Es handelt sich nämlich um Fischsperma, das in Europa und den USA bei mehr Menschen Ekel erregt als sein weibliches Gegenstück: die als Kaviar bekannten Fischeier. Während man für den Kaviar die Eier des Störs nimmt, stammt das Sperma für den Stopfleberersatz vom Thunfisch. Auf den Philippinen wird es angeblich schon immer gegessen. Selbiges gilt für die Samenflüssigkeit der Makrele, die auf der Madrid Fusion Manila von Bruce Ricketts zubereitet wurde. Auch im benachbarten Japan ist Fischsperma der Küche nicht fremd: Dort kennt man Sperma und Spermasack unter dem Namen Shirako.

Shirako-Sushi. Foto: Arashiyama. Lizenz: CC BY-SA 3.0

Allerdings sind Nahrungstabus beim Menschen nicht "festverdrahtet", sondern kulturabhängig: Engländer und Amerikaner schaudert vor Pferdefleisch. Moslems mögen Schweinefleisch oft auch dann nicht, wenn sie nicht religiös sind. Für viele Inder gilt eine entsprechende Zurückhaltung für Rind- und für die meisten Europäer für Hundefleisch und Insekten. Viele Ostasiaten schaudern dagegen, wenn sie europäischen Schimmelkäse vorgesetzt bekommen. Der Genuss von anderen Milchprodukten wie beispielsweise Eiskrem hat sich dagegen in den letzten Jahrzehnten auch dort weit verbreitet.

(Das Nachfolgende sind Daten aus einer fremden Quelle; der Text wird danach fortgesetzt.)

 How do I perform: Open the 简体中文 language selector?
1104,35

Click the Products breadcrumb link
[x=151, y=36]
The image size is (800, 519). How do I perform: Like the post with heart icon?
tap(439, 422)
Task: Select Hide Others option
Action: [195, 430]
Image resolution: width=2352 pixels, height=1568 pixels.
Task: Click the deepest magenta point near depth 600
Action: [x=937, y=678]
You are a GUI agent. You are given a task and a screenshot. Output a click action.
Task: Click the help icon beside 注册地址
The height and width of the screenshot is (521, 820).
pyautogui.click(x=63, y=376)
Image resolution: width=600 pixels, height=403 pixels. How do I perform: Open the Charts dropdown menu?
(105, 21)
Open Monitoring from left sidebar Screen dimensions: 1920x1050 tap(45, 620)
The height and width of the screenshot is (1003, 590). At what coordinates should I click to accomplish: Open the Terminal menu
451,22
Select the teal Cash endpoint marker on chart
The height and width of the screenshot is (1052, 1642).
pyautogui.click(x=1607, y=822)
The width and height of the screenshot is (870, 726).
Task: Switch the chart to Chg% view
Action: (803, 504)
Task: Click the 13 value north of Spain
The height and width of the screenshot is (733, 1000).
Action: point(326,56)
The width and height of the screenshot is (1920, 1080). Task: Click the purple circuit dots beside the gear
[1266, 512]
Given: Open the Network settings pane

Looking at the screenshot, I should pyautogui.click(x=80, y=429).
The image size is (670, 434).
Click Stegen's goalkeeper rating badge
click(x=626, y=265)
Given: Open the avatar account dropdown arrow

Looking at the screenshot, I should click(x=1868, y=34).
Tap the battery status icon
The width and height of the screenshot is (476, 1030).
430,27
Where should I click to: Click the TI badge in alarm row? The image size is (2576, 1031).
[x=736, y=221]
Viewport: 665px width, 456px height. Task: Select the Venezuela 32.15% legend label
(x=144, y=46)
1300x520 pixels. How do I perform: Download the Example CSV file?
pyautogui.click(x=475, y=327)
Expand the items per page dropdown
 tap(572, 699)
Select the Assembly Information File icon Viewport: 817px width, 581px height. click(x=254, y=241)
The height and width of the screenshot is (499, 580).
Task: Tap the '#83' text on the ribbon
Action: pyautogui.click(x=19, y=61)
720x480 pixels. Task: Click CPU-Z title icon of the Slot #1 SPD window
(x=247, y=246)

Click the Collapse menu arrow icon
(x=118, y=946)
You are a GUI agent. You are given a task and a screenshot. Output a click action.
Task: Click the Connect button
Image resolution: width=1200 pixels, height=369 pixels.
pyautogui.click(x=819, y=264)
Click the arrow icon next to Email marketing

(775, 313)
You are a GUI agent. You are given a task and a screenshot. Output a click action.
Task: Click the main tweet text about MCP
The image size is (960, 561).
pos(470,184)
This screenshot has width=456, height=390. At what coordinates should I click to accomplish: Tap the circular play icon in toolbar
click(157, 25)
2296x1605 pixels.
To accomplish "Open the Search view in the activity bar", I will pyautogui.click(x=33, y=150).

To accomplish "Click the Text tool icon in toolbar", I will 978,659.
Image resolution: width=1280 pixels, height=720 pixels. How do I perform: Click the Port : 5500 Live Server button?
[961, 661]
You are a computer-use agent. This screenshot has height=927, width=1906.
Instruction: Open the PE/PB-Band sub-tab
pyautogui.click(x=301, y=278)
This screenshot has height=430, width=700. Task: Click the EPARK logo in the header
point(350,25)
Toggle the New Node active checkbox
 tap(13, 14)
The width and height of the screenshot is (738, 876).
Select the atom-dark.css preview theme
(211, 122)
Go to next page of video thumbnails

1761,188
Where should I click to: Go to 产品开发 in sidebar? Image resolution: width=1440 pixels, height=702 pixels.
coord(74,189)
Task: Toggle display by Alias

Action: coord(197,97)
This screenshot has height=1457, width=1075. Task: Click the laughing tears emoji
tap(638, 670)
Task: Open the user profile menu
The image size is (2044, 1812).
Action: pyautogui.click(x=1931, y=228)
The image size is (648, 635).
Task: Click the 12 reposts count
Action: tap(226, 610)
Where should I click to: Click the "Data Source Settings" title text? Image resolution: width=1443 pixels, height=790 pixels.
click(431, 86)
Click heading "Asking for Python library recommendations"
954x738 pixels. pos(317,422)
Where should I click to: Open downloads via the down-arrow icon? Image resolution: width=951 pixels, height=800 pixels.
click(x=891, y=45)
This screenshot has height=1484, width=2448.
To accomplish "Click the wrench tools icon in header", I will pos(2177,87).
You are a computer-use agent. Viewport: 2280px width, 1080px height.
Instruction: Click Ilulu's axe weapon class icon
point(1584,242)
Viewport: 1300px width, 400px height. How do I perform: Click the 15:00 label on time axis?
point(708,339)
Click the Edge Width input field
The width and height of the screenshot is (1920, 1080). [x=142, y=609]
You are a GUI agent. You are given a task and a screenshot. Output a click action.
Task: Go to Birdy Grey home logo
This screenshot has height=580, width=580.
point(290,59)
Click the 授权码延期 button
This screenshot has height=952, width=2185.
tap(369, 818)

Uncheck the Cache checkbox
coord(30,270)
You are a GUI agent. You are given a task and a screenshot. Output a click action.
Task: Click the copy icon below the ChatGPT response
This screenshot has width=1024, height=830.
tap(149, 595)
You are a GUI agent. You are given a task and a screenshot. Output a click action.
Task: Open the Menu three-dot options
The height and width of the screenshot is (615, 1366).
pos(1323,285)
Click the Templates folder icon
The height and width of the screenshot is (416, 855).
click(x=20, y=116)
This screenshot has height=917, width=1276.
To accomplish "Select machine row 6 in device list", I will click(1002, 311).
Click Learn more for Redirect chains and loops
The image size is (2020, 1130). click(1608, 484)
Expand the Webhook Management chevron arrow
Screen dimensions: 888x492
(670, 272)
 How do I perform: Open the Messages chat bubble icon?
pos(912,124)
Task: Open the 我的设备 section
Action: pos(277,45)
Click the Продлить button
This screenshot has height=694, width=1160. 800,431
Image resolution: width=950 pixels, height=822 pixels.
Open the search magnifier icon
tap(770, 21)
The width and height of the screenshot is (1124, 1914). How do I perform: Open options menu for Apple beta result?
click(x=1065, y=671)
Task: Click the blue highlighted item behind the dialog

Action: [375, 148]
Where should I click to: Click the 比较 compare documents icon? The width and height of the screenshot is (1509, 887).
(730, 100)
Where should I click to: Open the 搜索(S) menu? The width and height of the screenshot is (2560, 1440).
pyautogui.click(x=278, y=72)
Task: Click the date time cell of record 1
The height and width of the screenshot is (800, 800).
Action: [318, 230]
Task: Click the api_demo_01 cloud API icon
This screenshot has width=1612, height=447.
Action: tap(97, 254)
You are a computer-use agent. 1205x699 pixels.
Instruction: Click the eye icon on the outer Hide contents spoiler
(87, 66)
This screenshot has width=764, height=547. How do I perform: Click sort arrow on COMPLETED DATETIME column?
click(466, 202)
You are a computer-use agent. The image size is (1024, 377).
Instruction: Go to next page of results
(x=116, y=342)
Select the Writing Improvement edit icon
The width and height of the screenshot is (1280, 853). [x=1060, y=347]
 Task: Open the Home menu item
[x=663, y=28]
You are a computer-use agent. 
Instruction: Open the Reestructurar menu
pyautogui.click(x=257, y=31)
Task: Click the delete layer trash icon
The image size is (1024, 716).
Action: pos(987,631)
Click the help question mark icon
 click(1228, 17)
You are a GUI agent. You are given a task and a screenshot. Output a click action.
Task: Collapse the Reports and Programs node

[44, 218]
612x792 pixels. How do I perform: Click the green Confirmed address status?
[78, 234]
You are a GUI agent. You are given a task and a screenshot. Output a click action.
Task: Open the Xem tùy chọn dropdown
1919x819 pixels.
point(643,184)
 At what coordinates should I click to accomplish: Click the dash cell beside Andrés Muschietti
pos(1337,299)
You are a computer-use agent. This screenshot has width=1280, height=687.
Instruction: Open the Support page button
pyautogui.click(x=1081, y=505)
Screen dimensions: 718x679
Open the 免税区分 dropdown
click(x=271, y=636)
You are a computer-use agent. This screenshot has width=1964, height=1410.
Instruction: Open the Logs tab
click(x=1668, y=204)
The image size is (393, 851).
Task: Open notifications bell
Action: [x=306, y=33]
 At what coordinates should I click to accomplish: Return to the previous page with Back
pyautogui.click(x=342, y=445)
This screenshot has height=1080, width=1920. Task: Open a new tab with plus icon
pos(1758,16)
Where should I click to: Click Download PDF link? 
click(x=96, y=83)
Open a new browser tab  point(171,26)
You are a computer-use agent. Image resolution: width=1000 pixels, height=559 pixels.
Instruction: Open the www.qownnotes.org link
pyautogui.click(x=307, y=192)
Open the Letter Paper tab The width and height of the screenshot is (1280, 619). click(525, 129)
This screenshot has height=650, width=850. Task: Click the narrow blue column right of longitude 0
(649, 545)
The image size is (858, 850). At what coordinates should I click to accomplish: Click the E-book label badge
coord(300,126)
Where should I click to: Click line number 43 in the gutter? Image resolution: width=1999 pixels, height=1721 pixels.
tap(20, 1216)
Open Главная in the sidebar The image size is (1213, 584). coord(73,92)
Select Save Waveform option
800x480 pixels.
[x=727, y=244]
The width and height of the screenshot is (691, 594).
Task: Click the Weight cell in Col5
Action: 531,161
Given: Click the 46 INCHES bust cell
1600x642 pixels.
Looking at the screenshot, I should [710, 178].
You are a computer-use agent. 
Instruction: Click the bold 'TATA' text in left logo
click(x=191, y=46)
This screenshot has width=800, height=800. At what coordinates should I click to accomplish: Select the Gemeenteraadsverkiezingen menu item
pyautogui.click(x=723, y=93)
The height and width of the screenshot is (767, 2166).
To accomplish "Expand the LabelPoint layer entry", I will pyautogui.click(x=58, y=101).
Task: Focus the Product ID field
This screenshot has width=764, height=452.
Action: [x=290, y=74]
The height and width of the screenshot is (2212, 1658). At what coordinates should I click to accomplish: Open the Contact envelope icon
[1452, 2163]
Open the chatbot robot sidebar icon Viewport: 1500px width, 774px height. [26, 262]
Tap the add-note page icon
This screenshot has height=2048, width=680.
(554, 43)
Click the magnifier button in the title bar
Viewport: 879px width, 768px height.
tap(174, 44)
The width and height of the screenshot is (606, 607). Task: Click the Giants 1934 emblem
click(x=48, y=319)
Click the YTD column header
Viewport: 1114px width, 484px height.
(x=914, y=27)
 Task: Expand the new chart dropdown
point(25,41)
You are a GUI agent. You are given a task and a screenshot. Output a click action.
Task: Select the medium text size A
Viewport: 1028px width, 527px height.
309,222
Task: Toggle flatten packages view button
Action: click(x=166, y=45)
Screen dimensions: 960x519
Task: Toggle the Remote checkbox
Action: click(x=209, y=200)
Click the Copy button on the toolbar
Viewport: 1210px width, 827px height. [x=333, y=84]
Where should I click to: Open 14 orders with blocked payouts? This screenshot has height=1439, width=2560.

Manche Lebensmittel kommen nur bei relativ kleinen Gruppen gut an: Das gilt zum Beispiel für den Surströmming, einen in schwacher Salzlake eingelegten teilvergärten Hering, der in Schweden gegessen wird. Wegen des Geruchs, den das Fischgericht verströmt, wurde einer Mieterin in Deutschland 1981 fristlos gekündigt. Das Landgericht Köln begründete die Rechtmäßigkeit dieser Kündigung später wie folgt:

Daß der üble Geruch der Fischpökelbrühe das für die Mitbewohner des Hauses zumutbare Maß bei weitem übersteigt, davon hat sich die Kammer selbst überzeugt, als die Beklagten im Termin eine Büchse im Sitzungssaal öffneten.

(Urteil vom 12. Januar 1984, Az. 1 S 171/83)

Nahrungsmitteltabus können aber nicht nur verschwinden, sondern auch neu entstehen: Innereien werden heute beispielsweise in Europa vor allem in Form von Wurst gegessen, weil sie in weniger verarbeiteter Form immer weniger Käufer finden. Außerdem gibt es Subkulturen wie die Veganer, die neue Speisetabus teilweise so verinnerlicht haben, dass ihnen vor Fleisch und Milchprodukten graust, wo es andere vor veganem Leberkäs ekelt.